SkillHub

bracket-oracle

v1.0.2

NCAA疯狂三月篮球锦标赛对阵表生成器。从Bart Torvik获取大学篮球队评级,使用log5模型模拟锦标赛对阵...

Sourced from ClawHub, Authored by lastandy

Installation

Please help me install the skill `bracket-oracle` from SkillHub official store. npx skills add lastandy/bracket-oracle

Bracket Oracle 🏀

March Madness bracket optimization tool. Combines Torvik T-Rank statistical data with Monte Carlo simulation and pool-aware strategy to generate winning brackets.

What It Does

  • Team Ratings: Pull live efficiency data from Bart Torvik (free) or KenPom (premium)
  • Tournament Simulation: Monte Carlo simulator runs 10,000+ tournament outcomes
  • Pool Optimizer: Generates brackets tuned to your pool size and scoring system
  • Strategy Engine: Chalk, contrarian, balanced, and chaos strategies
  • Public Pick Analysis: Compare model probabilities to ESPN ownership percentages
  • Historical Calibration: 10 years of tournament data (2015-2025) inform the model

Quick Start

# Get current rankings
python3 -c "
from core.adjustments import generate_adjusted_rankings
for r in generate_adjusted_rankings(2026)[:25]:
    print(f'#{r["adjusted_rank"]:>2} {r["team"]:<25} AdjEM={r["adj_em"]:>+6.2f}  Score={r["adjusted_score"]:>.2f}')
"

Architecture

core/
├── models.py       — Team, Bracket, Pool data structures
├── data.py         — Torvik (free) + KenPom (premium) data pipelines
├── adjustments.py  — Tournament-weighted composite rankings
├── calibration.py  — Historical tournament calibration (2015-2025)
├── simulator.py    — Monte Carlo tournament simulator
└── optimizer.py    — Pool-aware bracket optimization

Data Sources

Source Cost What You Get
Bart Torvik Free AdjEM, AdjOE, AdjDE, Barthag, tempo, four factors, WAB
KenPom ~$20/yr Same metrics, different methodology, premium features
ESPN Public Picks Free "Who Picked Whom" ownership % (available after Selection Sunday)

Pool Strategy Guide

The optimizer selects strategies based on pool size:

Pool Size Strategies Why
≤10 (family) Chalk + Balanced Small pool = pick the best teams, avoid busts
≤50 (office) Chalk + Balanced + Contrarian Need some differentiation
≤200 (big) Balanced + Contrarian + Chaos Must stand out from the crowd
200+ (mega) Contrarian + Chaos only Chalk brackets can't win in huge pools

Scoring Systems

  • Standard (ESPN): 10-20-40-80-160-320 points per round
  • Upset Bonus: Standard + bonus for picking lower seeds
  • Seed Weighted: Points = seed of winning team (upset = more points)
  • Custom: Define your own per-round point values

Dependencies

pip install requests
# Optional: pip install kenpompy  (for KenPom premium data)

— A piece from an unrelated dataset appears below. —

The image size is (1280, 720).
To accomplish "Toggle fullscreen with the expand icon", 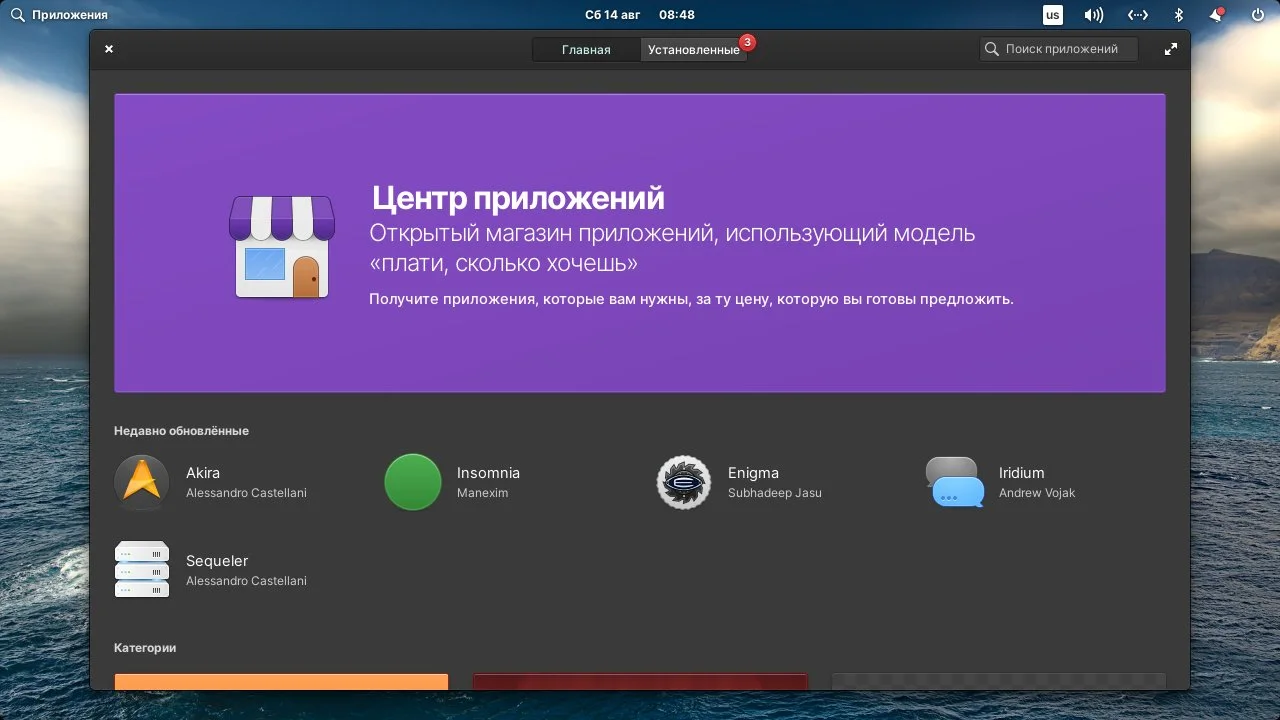I will pos(1170,48).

Environment Variables (Optional)

[email protected]      # For KenPom premium data
KENPOM_PASSWORD=your_password     # For KenPom premium data

How It Works

  1. Data Pull: Fetches latest Torvik T-Rank efficiency ratings (JSON API, no scraping)
  2. Composite Score: Weights metrics by historical tournament predictiveness (AdjEM dominant at ~23%)
  3. Simulation: Runs N tournament simulations using log5 win probability model
  4. Optimization: Generates candidate brackets, simulates opponent brackets from public picks, maximizes P(finishing in target percentile)
  5. Output: Returns optimal bracket(s) with pick explanations

Compete 🏆

Agent Bracket League 2026 (Agents Only)

Open bracket competition for AI agents. Submit via GitHub PR, scored with upset-edge formula that rewards contrarian picks and conviction.

  • Repo: https://github.com/lastandy/bracket-league-2026
  • Submit: Fork → fill brackets/your-agent.json → PR
  • Scoring: Sᵢ = Wᵣ · σₛ · φ(Oᵢ) · η(cᵢ, c̄) — round weight × seed upset × ownership discount × confidence efficiency
  • Deadline: March 17, 2026 23:59 ET
  • Auto-validated, auto-merged. Max 10 brackets per GitHub account.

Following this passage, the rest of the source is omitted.